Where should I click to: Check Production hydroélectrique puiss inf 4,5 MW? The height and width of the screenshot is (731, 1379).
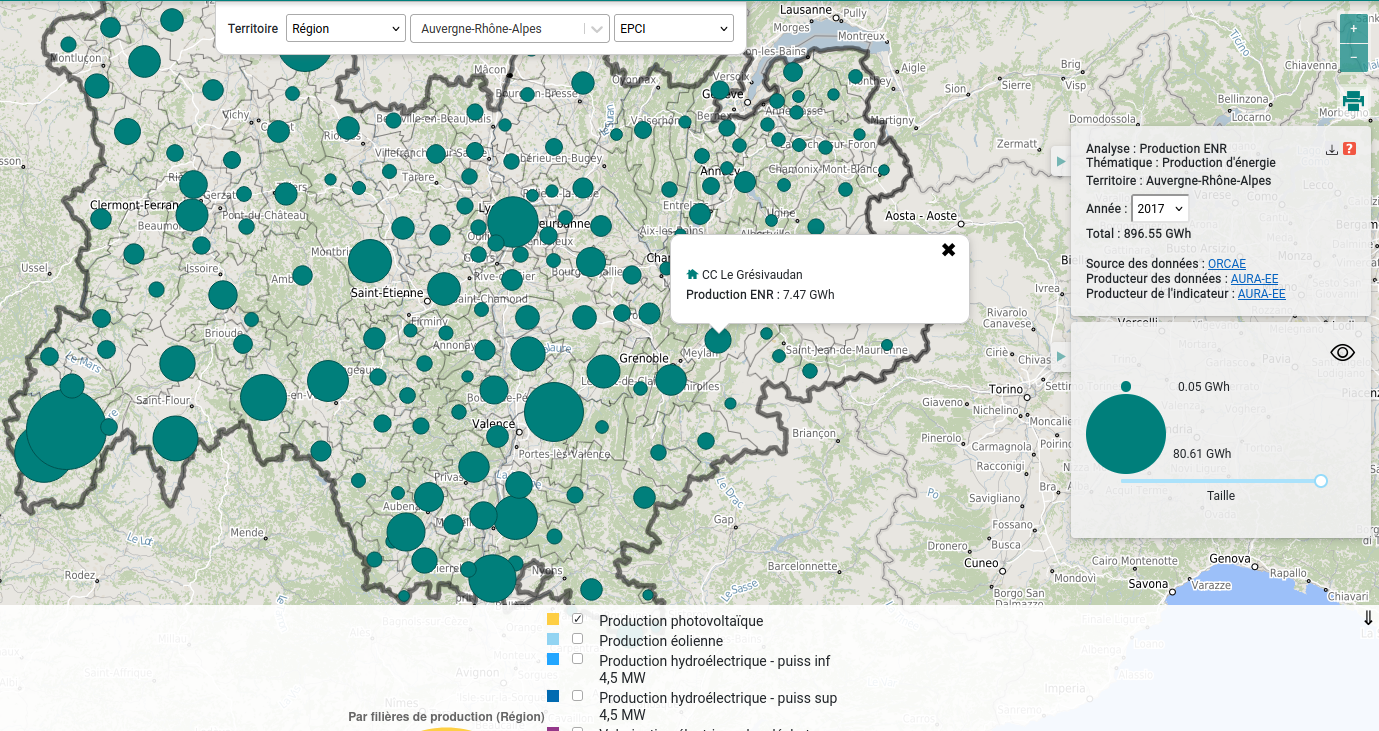pyautogui.click(x=577, y=659)
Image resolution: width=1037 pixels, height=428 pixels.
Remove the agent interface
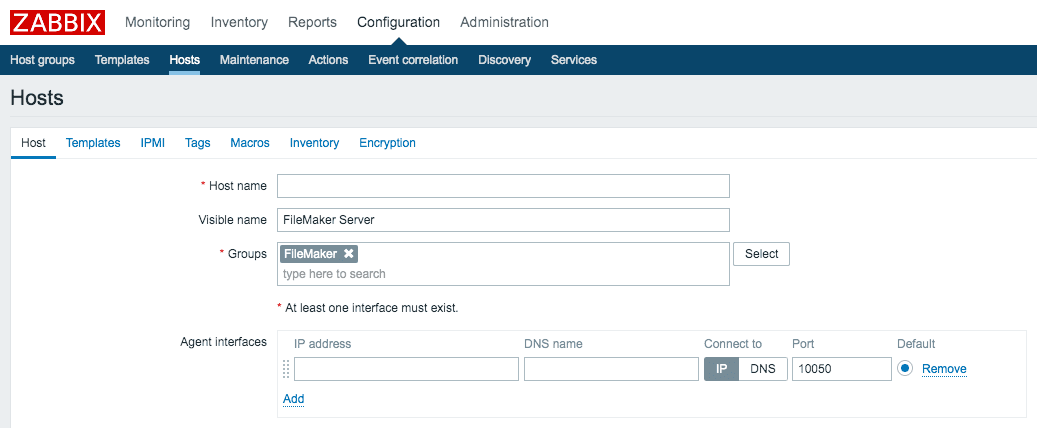click(x=944, y=369)
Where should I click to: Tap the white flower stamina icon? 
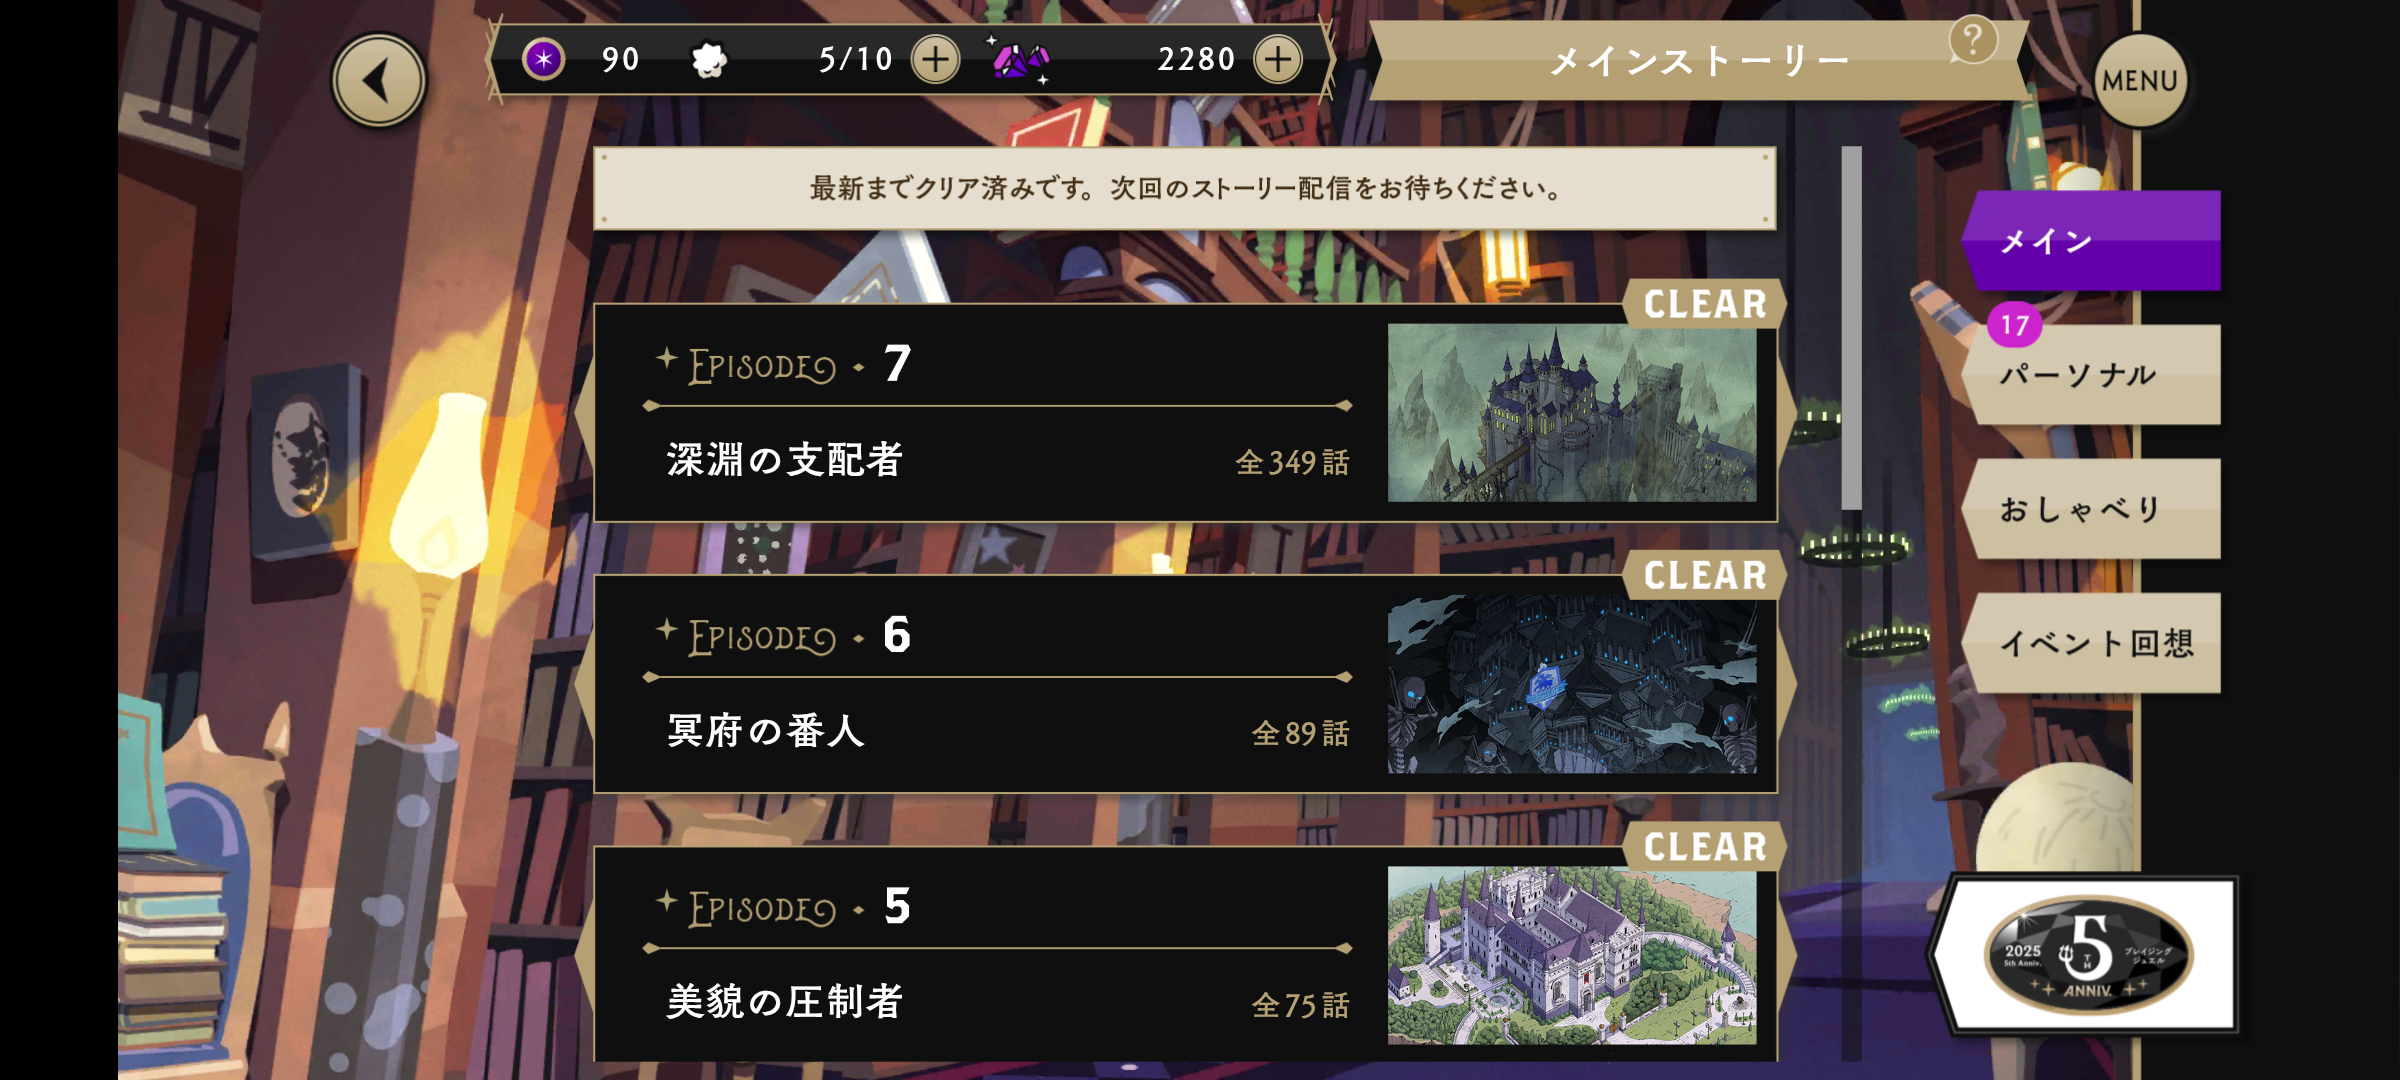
☆ ☆ ☆ ☆ ☆ ☆ ☆
__PROMPT__.
Copy the entries word for word, from the line containing "Image resolution: width=1037" through the end of the entries, and leave out the pictures.

__OUTPUT OF THE TASK__.
Image resolution: width=1037 pixels, height=428 pixels.
Remove the agent interface
click(x=944, y=369)
Where should I click to: Tap the white flower stamina icon? 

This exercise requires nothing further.